WHAT IS NEEDED >>
Repeat nothing but the lines below running from the one containing "At what coordinates should I click to accomplish: Clear" to the one containing "Expand the run". Keep both end lines.

== Segment start ==

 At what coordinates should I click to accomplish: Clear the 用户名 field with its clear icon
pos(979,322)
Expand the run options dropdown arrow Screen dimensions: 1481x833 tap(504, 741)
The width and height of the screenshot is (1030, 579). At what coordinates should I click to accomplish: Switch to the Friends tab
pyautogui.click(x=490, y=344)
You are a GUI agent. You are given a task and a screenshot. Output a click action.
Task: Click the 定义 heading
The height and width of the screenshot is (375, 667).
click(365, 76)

== Segment end ==
== Segment start ==

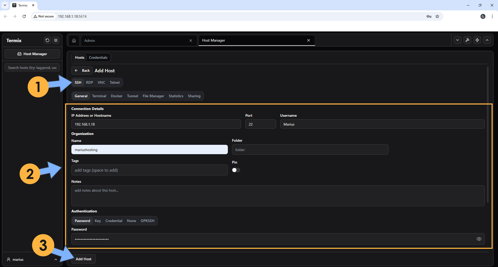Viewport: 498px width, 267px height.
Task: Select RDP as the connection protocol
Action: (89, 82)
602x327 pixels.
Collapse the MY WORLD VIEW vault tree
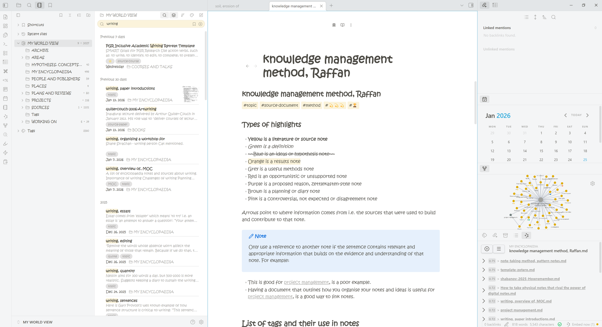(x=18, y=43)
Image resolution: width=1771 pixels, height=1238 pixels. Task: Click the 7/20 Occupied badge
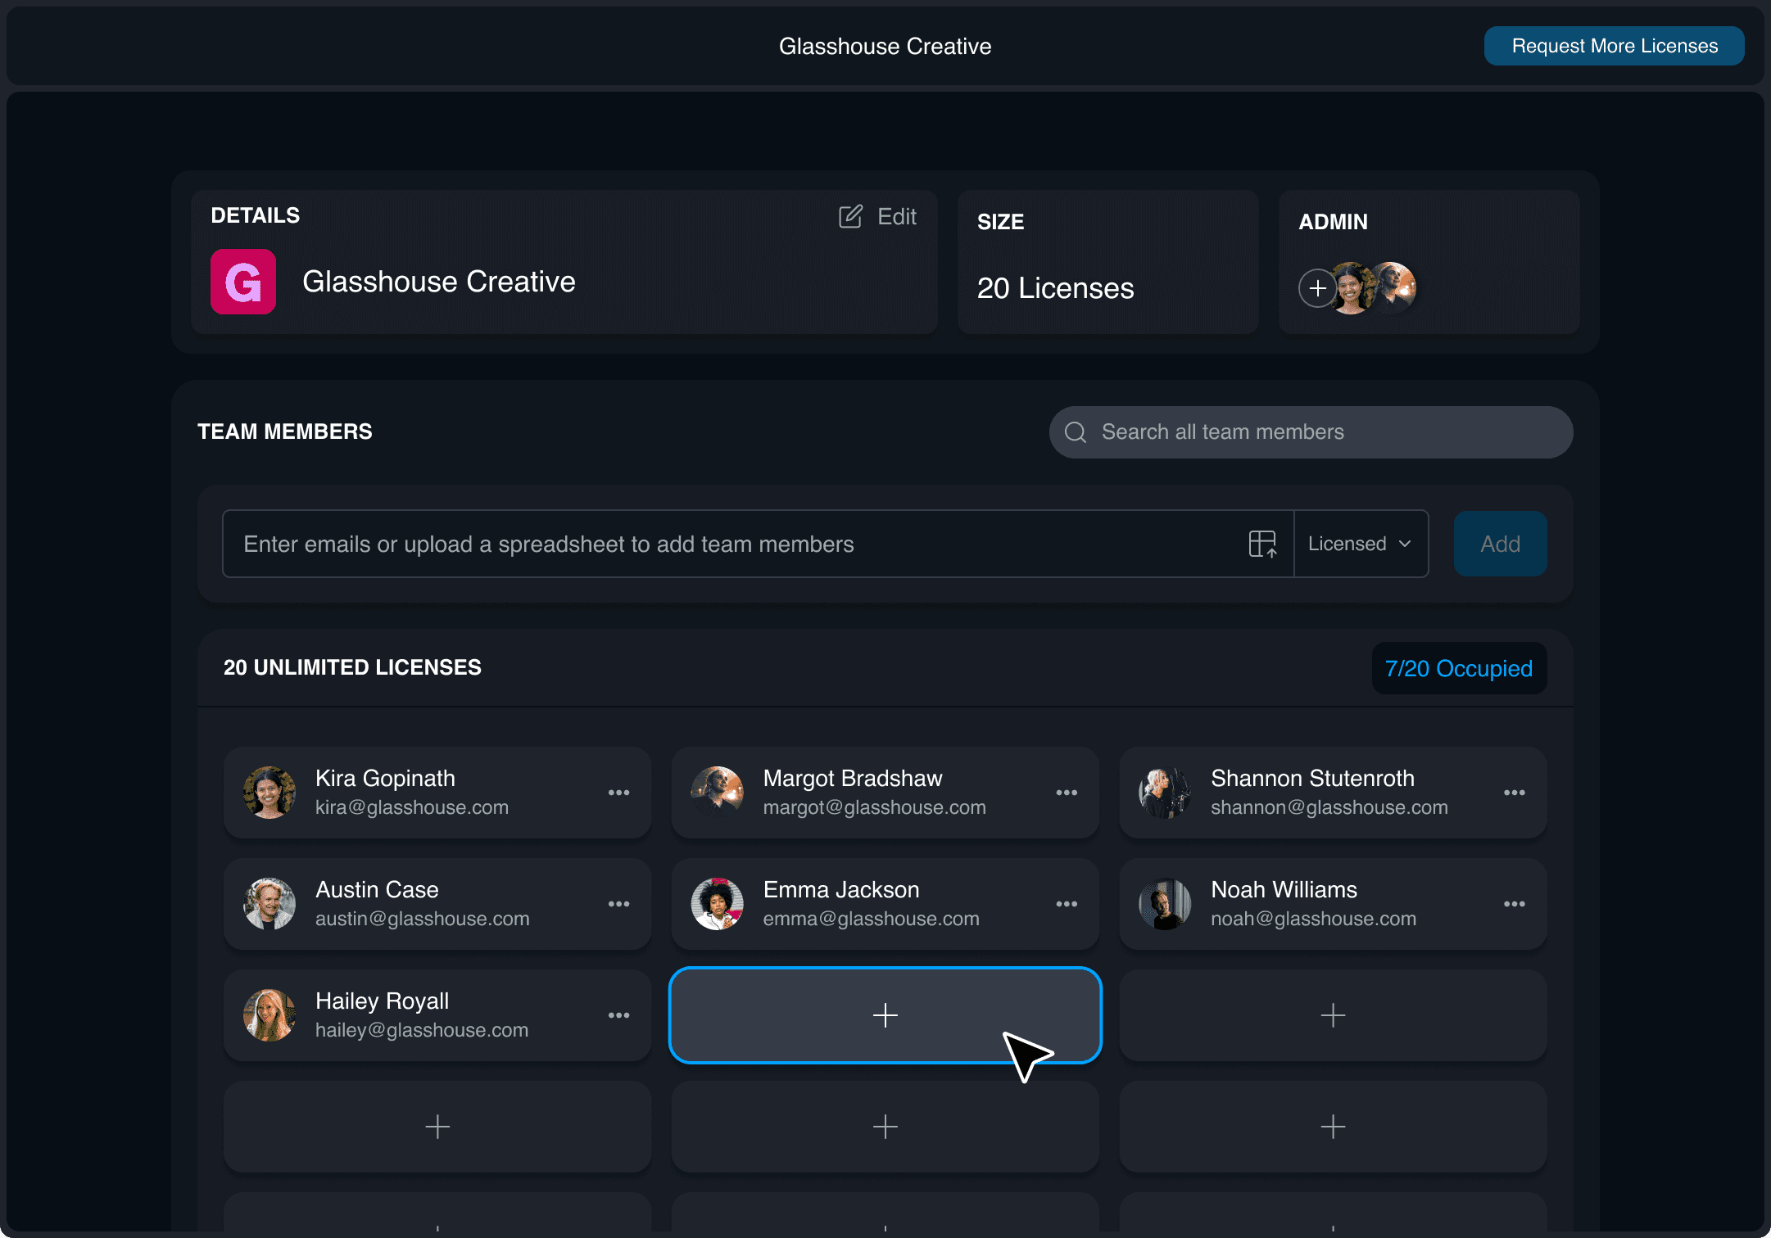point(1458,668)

== Segment end ==

RESPONSE TO THIS TASK >>
 At what coordinates should I click to accomplish: Clear the 用户名 field with its clear icon
pos(979,322)
Expand the run options dropdown arrow Screen dimensions: 1481x833 tap(504, 741)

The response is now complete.